Join our virtual meetup to hear talks from experts on cutting-edge topics across Visual AI for Video AI use cases.
Schedule
Video Reasoning for Worker Safety
Ensuring worker safety in industrial environments requires more than object detection or motion tracking; it demands a genuine understanding of human actions, context, and risk. This talk demonstrates how NVIDIA Cosmos Reason, a multimodal video-reasoning model, interprets workplace scenarios with sophisticated temporal and semantic awareness, identifying nuanced safe and unsafe behaviors that conventional vision systems frequently overlook. By integrating Cosmos Reason with FiftyOne, users achieve both automated safety assessments and transparent, interpretable explanations revealing why specific actions are deemed hazardous. Using a curated worker-safety dataset of authentic factory-floor footage, we show how video reasoning enhances audits, training, and compliance workflows while minimizing dependence on extensive labeled datasets. The resulting system demonstrates the potential of explainable multimodal AI to enable safer, more informed decision-making across manufacturing, logistics, construction, healthcare, and other sectors where understanding human behavior is essential.
VIDEOP2R: Video Understanding from Perception to Reasoning
Reinforcement fine-tuning (RFT), a two-stage framework consisting of supervised fine-tuning (SFT) and reinforcement learning (RL) has shown promising results on improving reasoning ability of large language models (LLMs). Yet extending RFT to large video language models (LVLMs) remains challenging. We propose VideoP2R, a novel process-aware video RFT framework that enhances video reasoning by modeling perception and reasoning as distinct processes. In the SFT stage, we develop a three-step pipeline to generate VideoP2R-CoT-162K, a high-quality, process-aware chain-of-thought (CoT) dataset for perception and reasoning. In the RL stage, we introduce a novel process-aware group relative policy optimization (PA-GRPO) algorithm that supplies separate rewards for perception and reasoning. Extensive experiments show that VideoP2R achieves state-of-the-art (SotA) performance on six out of seven video reasoning and understanding benchmarks. Ablation studies further confirm the effectiveness of our process-aware modeling and PA-GRPO and demonstrate that model's perception output is information-sufficient for downstream reasoning.
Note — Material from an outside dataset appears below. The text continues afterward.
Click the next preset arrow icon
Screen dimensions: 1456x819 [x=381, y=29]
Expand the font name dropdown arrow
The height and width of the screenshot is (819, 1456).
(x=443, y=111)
Layer-Aware Video Composition via Split-then-Merge
Split-then-Merge (StM) is a novel generative framework that overcomes data scarcity in video composition by splitting unlabeled videos into separate foreground and background layers for self-supervised learning. By utilizing a transformation-aware training pipeline with multi-layer fusion, the model learns to realistically compose dynamic subjects into diverse scenes without relying on expensive annotated datasets. This presentation will cover the problem of video composition and the details of StM, an approach looking at this problem from a generative AI perspective. We will conclude by demonstrating how StM is working, and outperforming state-of-the-art methods in both quantitative benchmarks and qualitative evaluations.
Video Intelligence Is Going Agentic
Video content has become ubiquitous in our digital world, yet the tools for working with video have remained largely unchanged for decades. This talk explores how the convergence of foundation models and agent architectures is fundamentally transforming video interaction and creation. We'll examine how video-native foundation models, multimodal interfaces, and agent transparency are reshaping enterprise media workflows through a deep dive into Jockey, a pioneering video agent system.